Monday, August 9, 2010

Clutter

One problem with "owning things" is that they can clutter up your life.

No one sets out to clutter up their home intentionally. Some decorators and decorator styles, like in the Victorian era, favored a cluttered look. But even then, it was a clean look, not jammed with junk and detritus.

But many homes end up being cluttered as the owners succumb to the need to "keep things" because they are "valuable" or "keepsakes". What they fail to see is that they are ugly and get in the way - and are never used. And when you live in an ugly environment, it wears on your soul. And clutter in your physical world tends to lead to clutter in your mental world. Just keeping track of all the junk you own does occupy a portion of your brain. Letting go of junk can often reduce your stress level.

We see the effects of clutter on our retirement island a lot. People sell off their four or five-bedroom homes "up North" and head down South, bringing four bedrooms worth of colonial furniture to their beach homes. The result is a mish-mash of styles and too much furniture, making for an unattractive and unappealing home.

Do you have too much clutter in your life? Ask yourself these questions:

  1. When you go into a room or down a hallway, do you have to twist or contort or do a two-step to get around an item of furniture or some box or other possession?
  2. Do you end up dusting a lot of items in your home, or worse yet, letting them get dusty?
  3. Are all the horizontal surfaces in your home - desk tops, table tops, counter space, and the like, all "spoken for" so that you can't set something down without moving something else?
  4. Is your garage barely large enough to fit your car, or worse yet, you have to park your car outside?
  5. Are there "choke points" in the walking routes in your home that are narrower than 36"?

Clutter can not only make your home less attractive, it can be physically damaging as well. Twisting and turning to get around items in your home can force your back into odd positions and cause you to throw your back out or other physical ailments. And yet many people have their homes set up in such a way that you have to do a limbo act, just to open a closet door or to get something off the shelf.

Studies have shown that it literally is harder to think in cluttered rooms full of junk. The visual distraction and psychological inertia from all that junk tends to clutter your mind as well as your physical space.

Of course, the opposite of clutter is what we often call spartan, named of course for the Spartans, who favored a very uncluttered look. Most of what we call "modern" design favors this sort of clutter-free look, with large airy spaces where it is easy to move around, and furniture and architecture with little in the way of bric-brac and fussy details. While the dramatic "modern" look may not be for you, there is a happy medium, I think, between the austere and the junked up.

As I noted in my previous posting, we recently sold a number of items that were cluttering up our barn. I was tripping over the roto-tiller and the utility trailer, and the kayaks took up entire shelves in the barn. Suddenly, it is easy to walk around in there, find things, and work on projects.

And that is the insidious nature of clutter - you often don't realize it exists until you take it away. And once it is gone, you feel a sense of relief - like gas releasing from a vessel to occupy a larger space.
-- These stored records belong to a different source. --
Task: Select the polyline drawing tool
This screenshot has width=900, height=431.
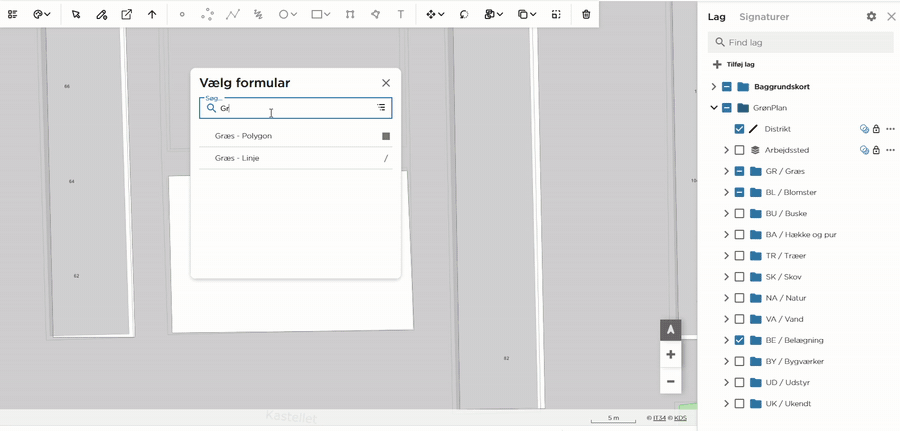Action: click(x=232, y=15)
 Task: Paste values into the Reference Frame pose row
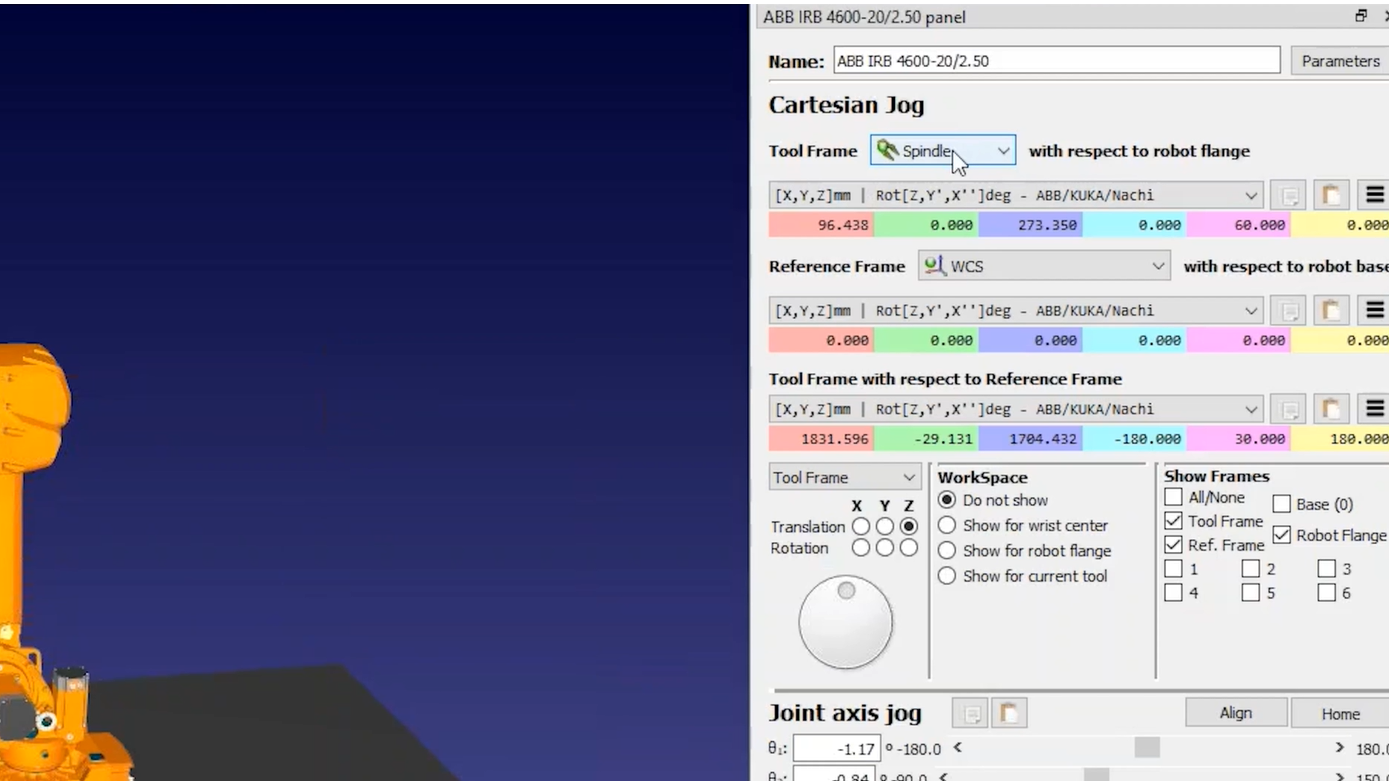click(1331, 311)
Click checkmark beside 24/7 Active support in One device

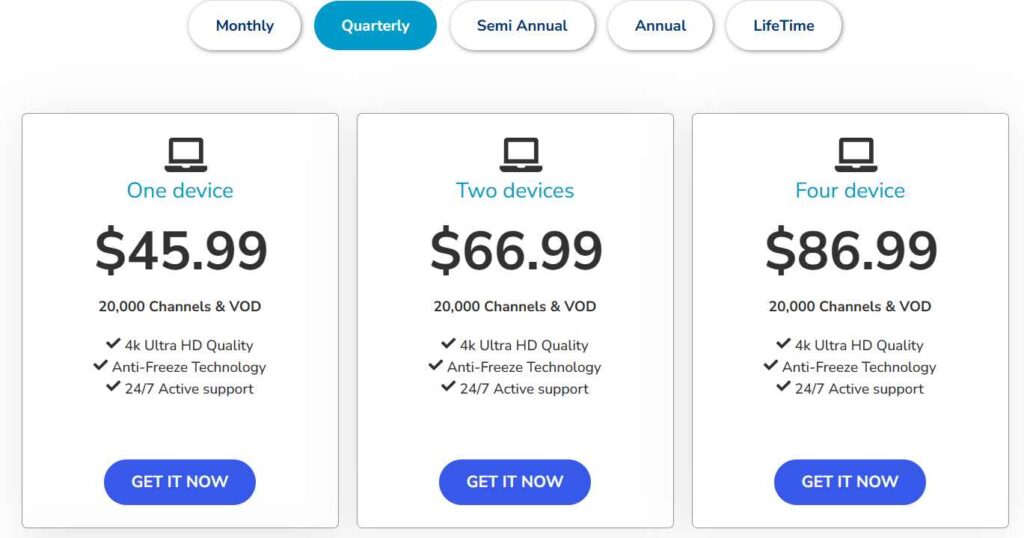click(x=113, y=387)
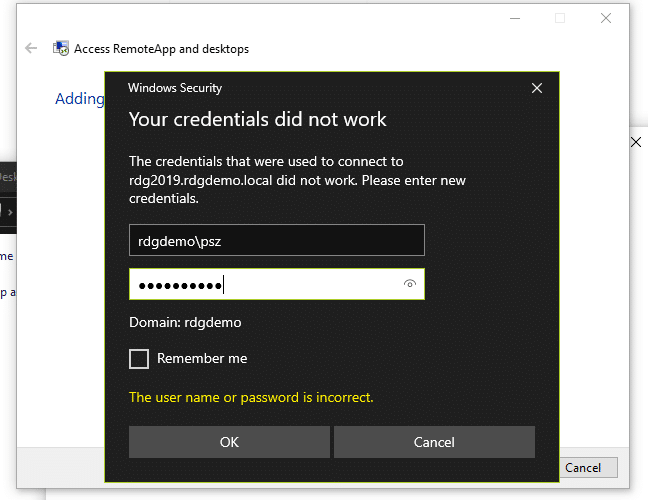Viewport: 648px width, 500px height.
Task: Click inside the password field
Action: 265,285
Unfortunately, clutter tends to re-assert itself fairly quickly, if you let it. It is all too easy to let items accumulate by "just setting them down here for a moment". Before you know it, last week's junk mail is piled up on kitchen counter and boxes of junk are in the living room. And that big piece of Empire-style furniture that you "just had to have" is blocking the closet door from opening all the way.

It is hard to give up on "things" as they seem so important and valuable. After all, we scrimped and saved to buy them - selling them seems like giving up, or a defeat. So-called "heirlooms" handed down seem valuable because of their "history," but often they have little real value or even sentimental value to you. We think things are valuable because someone else said they were. But from a personal perspective, they are largely useless items occupying space, of value only in their potential resale price.

Our move to Jekyll is not easy. There is so much "stuff" that we own and each piece seems too good to "just give away" by selling. But in reality, most of it is not necessary to our existence - in fact none of it is. And if we stuff our smaller home with heavy furniture, it will not be a pleasant place to stay. Keeping stuff because it is "valuable" but not really useful makes no sense at all.

The other problem with clutter is that it is the incipient first stage of hoarding disorder. As I have noted before, hoarding disorder does not spring upon people from nowhere. It starts small and works it way up, like most mental illnesses. So the unread pile of junk mail sits, then grows, as the hoarder thinks, "there may be valuable coupons in there, but I don't have time to read it just now" and before you know it, the county health and fire inspectors are condemning the house.